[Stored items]
=-=-=-=-=

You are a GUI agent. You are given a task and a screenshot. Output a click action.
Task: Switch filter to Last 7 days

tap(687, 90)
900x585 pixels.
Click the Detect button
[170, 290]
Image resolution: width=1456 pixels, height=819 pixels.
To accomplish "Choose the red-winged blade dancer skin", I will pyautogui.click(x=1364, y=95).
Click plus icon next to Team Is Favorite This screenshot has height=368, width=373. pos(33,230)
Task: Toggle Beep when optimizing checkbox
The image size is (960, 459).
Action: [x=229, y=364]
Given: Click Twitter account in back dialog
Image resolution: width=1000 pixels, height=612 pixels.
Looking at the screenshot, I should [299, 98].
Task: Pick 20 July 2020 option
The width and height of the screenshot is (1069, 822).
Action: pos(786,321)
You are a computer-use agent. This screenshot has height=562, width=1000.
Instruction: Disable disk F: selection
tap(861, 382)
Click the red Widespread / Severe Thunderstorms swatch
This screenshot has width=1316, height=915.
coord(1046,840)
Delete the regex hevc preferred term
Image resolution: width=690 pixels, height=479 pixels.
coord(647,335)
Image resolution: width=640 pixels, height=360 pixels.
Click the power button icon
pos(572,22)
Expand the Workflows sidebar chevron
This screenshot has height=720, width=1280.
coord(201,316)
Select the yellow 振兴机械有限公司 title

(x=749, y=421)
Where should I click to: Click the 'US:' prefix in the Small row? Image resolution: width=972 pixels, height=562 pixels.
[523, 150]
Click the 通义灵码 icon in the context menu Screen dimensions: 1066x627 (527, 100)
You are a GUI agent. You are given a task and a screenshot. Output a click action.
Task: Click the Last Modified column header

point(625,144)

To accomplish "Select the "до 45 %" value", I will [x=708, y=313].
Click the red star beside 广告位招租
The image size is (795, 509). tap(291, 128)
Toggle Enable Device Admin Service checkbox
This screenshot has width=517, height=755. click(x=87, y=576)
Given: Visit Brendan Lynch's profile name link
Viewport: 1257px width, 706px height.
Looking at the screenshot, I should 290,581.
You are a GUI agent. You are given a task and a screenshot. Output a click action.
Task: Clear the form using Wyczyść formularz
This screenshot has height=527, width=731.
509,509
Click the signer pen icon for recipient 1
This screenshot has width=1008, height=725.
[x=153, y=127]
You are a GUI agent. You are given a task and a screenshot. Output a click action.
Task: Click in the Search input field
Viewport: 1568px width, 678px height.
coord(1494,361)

=-=-=-=-=

Return the full data above, line for line.

You are a GUI agent. You are given a task and a screenshot. Output a click action.
Task: Switch filter to Last 7 days

tap(687, 90)
900x585 pixels.
Click the Detect button
[170, 290]
Image resolution: width=1456 pixels, height=819 pixels.
To accomplish "Choose the red-winged blade dancer skin", I will pyautogui.click(x=1364, y=95).
Click plus icon next to Team Is Favorite This screenshot has height=368, width=373. pos(33,230)
Task: Toggle Beep when optimizing checkbox
The image size is (960, 459).
Action: [x=229, y=364]
Given: Click Twitter account in back dialog
Image resolution: width=1000 pixels, height=612 pixels.
Looking at the screenshot, I should [299, 98].
Task: Pick 20 July 2020 option
The width and height of the screenshot is (1069, 822).
Action: pos(786,321)
You are a computer-use agent. This screenshot has height=562, width=1000.
Instruction: Disable disk F: selection
tap(861, 382)
Click the red Widespread / Severe Thunderstorms swatch
This screenshot has width=1316, height=915.
coord(1046,840)
Delete the regex hevc preferred term
Image resolution: width=690 pixels, height=479 pixels.
coord(647,335)
Image resolution: width=640 pixels, height=360 pixels.
Click the power button icon
pos(572,22)
Expand the Workflows sidebar chevron
This screenshot has height=720, width=1280.
coord(201,316)
Select the yellow 振兴机械有限公司 title

(x=749, y=421)
Where should I click to: Click the 'US:' prefix in the Small row? Image resolution: width=972 pixels, height=562 pixels.
[523, 150]
Click the 通义灵码 icon in the context menu Screen dimensions: 1066x627 (527, 100)
You are a GUI agent. You are given a task and a screenshot. Output a click action.
Task: Click the Last Modified column header

point(625,144)

To accomplish "Select the "до 45 %" value", I will [x=708, y=313].
Click the red star beside 广告位招租
The image size is (795, 509). tap(291, 128)
Toggle Enable Device Admin Service checkbox
This screenshot has width=517, height=755. click(x=87, y=576)
Given: Visit Brendan Lynch's profile name link
Viewport: 1257px width, 706px height.
Looking at the screenshot, I should 290,581.
You are a GUI agent. You are given a task and a screenshot. Output a click action.
Task: Clear the form using Wyczyść formularz
This screenshot has height=527, width=731.
509,509
Click the signer pen icon for recipient 1
This screenshot has width=1008, height=725.
[x=153, y=127]
You are a GUI agent. You are given a task and a screenshot. Output a click action.
Task: Click in the Search input field
Viewport: 1568px width, 678px height.
coord(1494,361)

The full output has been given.